Parlaci di com’è nato il sodalizio con Kumomi.
Ho conosciuto Francesco (Omake) quando stavo iniziando a lavorare a 512. Inizialmente lui doveva farmi soltanto da produttore artistico e io non avevo ancora alcun’etichetta che curasse il mio progetto. Poi qualche mese dopo mi parlò di Kumomi, della sua idea e della voglia di coinvolgermi in questa cosa. Mi gasai fin da subito per l’approccio che voleva dare alla sua “casa per idee”. Prima ancora che Kumomi nascesse, ero già parte della famiglia.
Cosa ne pensi della scena rap odierna?
Non ascolto troppo il rap odierno, ma credo che tra le nuove leve della scena italiana ci siano dei fenomeni assoluti come Tedua o Massimo Pericolo. Quella roba lì è davvero fuori dal mondo, qualcosa di inimitabile e insostituibile discograficamente parlando. Poi apprezzo molto anche la scrittura di Ernia, molto elegante, ma decisamente credibile quando deve esserlo.
Ascolto anche alcuni artisti meno famosi, ma altrettanto forti. Ad esempio, Lil Jolie credo abbia tutte le carte in regola per spaccare nei prossimi mesi. Come lei, anche se sono di parte, il nostro Canntona, che considero un talento pazzesco. Insomma, non mi ritengo un grande amante di quella trap secca e con pochi contenuti che piace molto adesso, non rispecchiandomi in quelle tematiche e in quel tipo di sound, anche se capisco perché attiri così tanto.

- _Esercizi da svolgere_:
**1.** Secondo l'intervista, quale ruolo doveva avere all'inizio Francesco (Omake) nel progetto di chi parla?
**2.** Riassumi l'intervista in due frasi.
**3.** Indica se ciascuna affermazione concorda con l'intervista, rispondendo sì o no e citando le parole del testo che lo stabiliscono: (a) all'inizio Francesco doveva fare solo da produttore artistico; (b) chi parla ascolta molto il rap odierno; (c) chi parla si riconosce nelle tematiche della trap attuale.
I record riportati di seguito non hanno alcun legame con l'intervista.

- _Dati archiviati_:

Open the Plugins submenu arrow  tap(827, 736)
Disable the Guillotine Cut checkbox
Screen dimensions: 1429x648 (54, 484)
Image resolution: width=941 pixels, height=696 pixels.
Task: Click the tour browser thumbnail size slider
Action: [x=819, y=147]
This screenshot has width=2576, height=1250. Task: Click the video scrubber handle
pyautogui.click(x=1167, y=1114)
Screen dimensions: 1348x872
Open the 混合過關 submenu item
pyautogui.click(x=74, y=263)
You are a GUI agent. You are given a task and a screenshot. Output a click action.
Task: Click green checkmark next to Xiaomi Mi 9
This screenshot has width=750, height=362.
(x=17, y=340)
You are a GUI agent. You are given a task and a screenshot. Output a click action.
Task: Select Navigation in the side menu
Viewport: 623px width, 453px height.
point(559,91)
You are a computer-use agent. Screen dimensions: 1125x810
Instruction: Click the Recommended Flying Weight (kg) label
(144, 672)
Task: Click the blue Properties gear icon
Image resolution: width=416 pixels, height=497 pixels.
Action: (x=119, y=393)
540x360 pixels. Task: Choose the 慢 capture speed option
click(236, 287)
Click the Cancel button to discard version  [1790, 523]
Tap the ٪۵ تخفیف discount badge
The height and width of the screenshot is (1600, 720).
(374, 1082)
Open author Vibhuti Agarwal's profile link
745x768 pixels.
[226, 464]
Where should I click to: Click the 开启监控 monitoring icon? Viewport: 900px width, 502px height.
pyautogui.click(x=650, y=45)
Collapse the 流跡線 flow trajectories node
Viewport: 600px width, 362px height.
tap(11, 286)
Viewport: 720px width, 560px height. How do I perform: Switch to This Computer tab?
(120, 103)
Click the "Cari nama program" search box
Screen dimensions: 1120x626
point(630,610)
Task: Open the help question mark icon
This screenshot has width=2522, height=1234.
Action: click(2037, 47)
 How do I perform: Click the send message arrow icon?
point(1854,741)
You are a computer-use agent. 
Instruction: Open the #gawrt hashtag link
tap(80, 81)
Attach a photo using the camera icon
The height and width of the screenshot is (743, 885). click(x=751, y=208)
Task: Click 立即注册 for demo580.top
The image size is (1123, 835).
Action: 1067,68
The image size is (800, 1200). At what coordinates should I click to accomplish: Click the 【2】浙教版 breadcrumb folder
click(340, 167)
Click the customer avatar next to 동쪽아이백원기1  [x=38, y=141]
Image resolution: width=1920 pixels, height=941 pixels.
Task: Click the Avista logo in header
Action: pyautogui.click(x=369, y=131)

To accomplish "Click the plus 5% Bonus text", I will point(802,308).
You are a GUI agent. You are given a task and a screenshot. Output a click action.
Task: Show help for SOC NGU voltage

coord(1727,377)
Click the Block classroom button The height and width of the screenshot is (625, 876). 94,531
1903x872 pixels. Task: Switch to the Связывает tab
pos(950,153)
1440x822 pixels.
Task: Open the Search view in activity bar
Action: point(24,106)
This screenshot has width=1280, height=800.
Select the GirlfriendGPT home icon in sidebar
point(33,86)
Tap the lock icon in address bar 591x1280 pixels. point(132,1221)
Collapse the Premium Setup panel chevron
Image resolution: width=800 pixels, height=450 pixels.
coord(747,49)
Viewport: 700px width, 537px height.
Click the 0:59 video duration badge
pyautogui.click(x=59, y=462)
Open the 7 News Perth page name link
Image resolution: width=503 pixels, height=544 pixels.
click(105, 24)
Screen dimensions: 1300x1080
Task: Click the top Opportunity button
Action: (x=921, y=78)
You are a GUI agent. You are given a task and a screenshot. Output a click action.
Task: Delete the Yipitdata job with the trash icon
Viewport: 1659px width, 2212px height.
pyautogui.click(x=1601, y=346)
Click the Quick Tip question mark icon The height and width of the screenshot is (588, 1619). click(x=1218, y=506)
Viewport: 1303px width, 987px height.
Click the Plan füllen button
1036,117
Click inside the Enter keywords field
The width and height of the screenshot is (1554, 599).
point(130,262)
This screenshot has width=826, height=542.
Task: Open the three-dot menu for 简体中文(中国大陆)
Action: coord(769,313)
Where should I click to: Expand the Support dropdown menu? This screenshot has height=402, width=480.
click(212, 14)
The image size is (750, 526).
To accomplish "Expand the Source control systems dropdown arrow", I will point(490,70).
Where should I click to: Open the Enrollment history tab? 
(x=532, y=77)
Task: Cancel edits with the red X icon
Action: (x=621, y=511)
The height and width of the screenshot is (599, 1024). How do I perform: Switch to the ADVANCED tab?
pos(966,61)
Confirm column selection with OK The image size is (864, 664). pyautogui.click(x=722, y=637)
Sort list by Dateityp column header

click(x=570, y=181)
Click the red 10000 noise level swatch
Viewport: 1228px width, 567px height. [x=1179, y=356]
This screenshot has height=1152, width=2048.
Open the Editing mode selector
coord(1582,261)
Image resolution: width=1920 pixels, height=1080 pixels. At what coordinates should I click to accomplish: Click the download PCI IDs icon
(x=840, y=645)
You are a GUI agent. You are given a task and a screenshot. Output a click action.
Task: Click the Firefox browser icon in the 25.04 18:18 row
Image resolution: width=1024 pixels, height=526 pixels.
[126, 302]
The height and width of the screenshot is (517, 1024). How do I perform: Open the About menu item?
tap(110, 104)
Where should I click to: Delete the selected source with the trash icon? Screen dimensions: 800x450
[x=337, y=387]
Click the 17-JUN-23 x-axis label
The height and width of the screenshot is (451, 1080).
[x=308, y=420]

- _Soluzioni degli esercizi_:
**1.** Doveva fare soltanto da produttore artistico.

**2.** Chi parla ha conosciuto Francesco (Omake) durante il lavoro a 512 e ha accolto con entusiasmo la sua idea di Kumomi, facendo parte della famiglia ancora prima che Kumomi nascesse. Sul rap di oggi, pur ascoltandolo poco, apprezza artisti come Tedua, Massimo Pericolo, Ernia, Lil Jolie e Canntona, ma non si riconosce nella trap secca e con pochi contenuti che piace molto adesso.

**3.**
(a) Sì: "Inizialmente lui doveva farmi soltanto da produttore artistico".
(b) No: "Non ascolto troppo il rap odierno".
(c) No: "non rispecchiandomi in quelle tematiche e in quel tipo di sound".